0

Strange question, but I won't waste time explaining why I need to do this, just that I need to do it.

I have the following:

<input type="radio" name="eq_9" id="eq_9_2"  onclick="nextStepID_load(this);" value="Installer." title="912" /><label for="eq_9_2">Installer</label> <br />

I need to turn that into:

<button type="button" name="eq_9" id="eq_9_2" onclick="nextStepID_load('912');">Installer</button><br />

I am using C#/asp.net (3.5 or below), and javascript for the performJS(which is a placeholder until I figure out how to replace the html).

Please note, the source providing this is sending me a string with the MANY rows of the inputs. And I need to replace each row with the info that is valid for it.

Right now, I've tried adding a .Replace("","\">"); which does replace the radio tags, but obviously makes it look horrible codewise, and doesn't remove the label or put the label contents in between the tags.

I'm sure this is probably best solved by a regex, but I'm not very familiar with regex. I have been toying with regexlib to see if I can figure out a regex on my own... here is what I have so far, although I imagine I'm pretty far off.

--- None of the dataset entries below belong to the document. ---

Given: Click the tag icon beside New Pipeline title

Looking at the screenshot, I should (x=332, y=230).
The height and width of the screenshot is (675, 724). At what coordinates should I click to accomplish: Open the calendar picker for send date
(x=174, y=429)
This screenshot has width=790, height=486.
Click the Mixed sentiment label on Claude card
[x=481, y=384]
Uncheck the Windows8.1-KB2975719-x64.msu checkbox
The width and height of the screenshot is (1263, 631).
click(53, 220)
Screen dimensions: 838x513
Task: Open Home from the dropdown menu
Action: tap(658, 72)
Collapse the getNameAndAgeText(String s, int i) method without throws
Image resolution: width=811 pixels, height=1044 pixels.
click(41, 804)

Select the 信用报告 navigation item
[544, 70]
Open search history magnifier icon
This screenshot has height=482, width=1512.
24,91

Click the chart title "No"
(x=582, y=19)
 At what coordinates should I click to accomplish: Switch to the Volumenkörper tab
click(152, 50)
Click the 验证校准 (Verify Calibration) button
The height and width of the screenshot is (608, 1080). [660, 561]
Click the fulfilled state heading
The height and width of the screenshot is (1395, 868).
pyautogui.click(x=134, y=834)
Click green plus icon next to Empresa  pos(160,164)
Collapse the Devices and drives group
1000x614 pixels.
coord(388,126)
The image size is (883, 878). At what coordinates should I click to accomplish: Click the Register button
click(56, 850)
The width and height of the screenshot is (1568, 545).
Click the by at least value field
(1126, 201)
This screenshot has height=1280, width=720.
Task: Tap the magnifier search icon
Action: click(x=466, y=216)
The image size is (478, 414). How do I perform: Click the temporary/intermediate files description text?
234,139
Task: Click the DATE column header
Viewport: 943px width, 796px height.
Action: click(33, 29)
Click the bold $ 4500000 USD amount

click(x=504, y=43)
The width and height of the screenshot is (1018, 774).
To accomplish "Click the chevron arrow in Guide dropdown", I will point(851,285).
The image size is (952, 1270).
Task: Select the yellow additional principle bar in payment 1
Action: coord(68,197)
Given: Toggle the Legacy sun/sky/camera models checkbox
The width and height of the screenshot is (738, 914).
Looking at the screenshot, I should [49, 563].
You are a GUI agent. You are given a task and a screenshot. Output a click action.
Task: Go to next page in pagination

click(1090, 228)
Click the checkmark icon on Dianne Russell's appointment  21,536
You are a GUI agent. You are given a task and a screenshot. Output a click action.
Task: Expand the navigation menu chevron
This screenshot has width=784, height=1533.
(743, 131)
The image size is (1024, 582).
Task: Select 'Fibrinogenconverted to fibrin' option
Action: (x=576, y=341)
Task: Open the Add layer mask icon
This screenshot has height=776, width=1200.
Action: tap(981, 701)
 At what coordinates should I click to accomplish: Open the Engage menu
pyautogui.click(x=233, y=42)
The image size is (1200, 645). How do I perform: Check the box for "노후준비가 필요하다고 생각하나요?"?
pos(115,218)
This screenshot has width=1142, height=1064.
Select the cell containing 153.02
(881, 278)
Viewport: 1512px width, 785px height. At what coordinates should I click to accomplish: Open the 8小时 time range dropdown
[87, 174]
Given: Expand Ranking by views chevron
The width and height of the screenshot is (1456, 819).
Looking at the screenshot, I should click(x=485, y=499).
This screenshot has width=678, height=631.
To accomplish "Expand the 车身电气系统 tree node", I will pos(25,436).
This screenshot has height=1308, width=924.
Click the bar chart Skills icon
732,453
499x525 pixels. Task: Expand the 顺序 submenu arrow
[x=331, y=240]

string strRegex = @"<input type=""radio"" [\s]*=[\s]*""?[^\w_]*""?[^>]*>";
RegexOptions myRegexOptions = RegexOptions.IgnoreCase | RegexOptions.Multiline;
Regex myRegex = new Regex(strRegex, myRegexOptions);
string strTargetString = @"<input type=""radio"" name=""eq_9"" id=""eq_9_2""  onclick=""nextStepID_load(this);"" value=""Installer."" title=""912"" /><label for=""eq_9_2"">Installer</label> <br />";
string strReplace = "<button type="button"></button>";
return myRegex.Replace(strTargetString, strReplace);
JClaspill
  • 1,637
  • 18
  • 28
  • 1
    Ooh! Ooh! It's my turn to post this link detailing the folly of parsing HTML with regular expressions: http://stackoverflow.com/questions/1732348/regex-match-open-tags-except-xhtml-self-contained-tags/1732454#1732454 – Ben Nov 23 '10 at 21:59
  • This appears to be fixed HTML of well-known characteristics. If that is true, then it is trivial to parse with regexes, and you should probably simply do that. The real question is how fixed it actually is, and what goes where. – tchrist Nov 23 '10 at 22:30
  • @tchrist: Sure, his little example looks like fixed html, and I'm sure the document he's receiving is well-formed (to who knows what spec), and I'm equally sure that somewhere you can build a reg ex to parse the example (this time). But at the end of the day, Friends don't let Friends mix RegEx and HTML. Ever. – NotMe Nov 23 '10 at 23:02
  • @Chris: I have no qualms about using regexes on HTML *that I have myself generated*. On other peoples’, well, that’s when I start to get queasy. – tchrist Nov 23 '10 at 23:07
  • 1
    @Chris: Plus at the risk of sacrificing modest for honesty, what *I* find feasible with regexes is probably a substantially larger set than this user would find, considering things like [this](http://stackoverflow.com/questions/4246077/simple-problem-with-regular-expression-only-digits-and-commas/4247184#4247184) and [this](http://stackoverflow.com/questions/4031112/regular-expression-matching/4034386#4034386), and [this](http://stackoverflow.com/questions/4231382/regular-expression-pattern-not-matching-anywhere-in-string/4234491#4234491). See what I mean? :) – tchrist Nov 23 '10 at 23:15
  • @tchrist: from reading those links I'm pretty sure that what you find feasible with regex is beyond what any normal person could even consider.(yes, that's a compliment). So, I'll amend my statement to say, "Friends don't let Friends mix RegEx and HTML.. unless you are tchrist." – NotMe Nov 23 '10 at 23:20
  • @Chris: Thanks. ☺ And you're a faster reader, too. ☺² – tchrist Nov 23 '10 at 23:26

3 Answers3

4

Do not use regular expressions to work with HTML. It is only flexible enough for 95% of all cases, and that should tell you that it is the wrong tool for the job.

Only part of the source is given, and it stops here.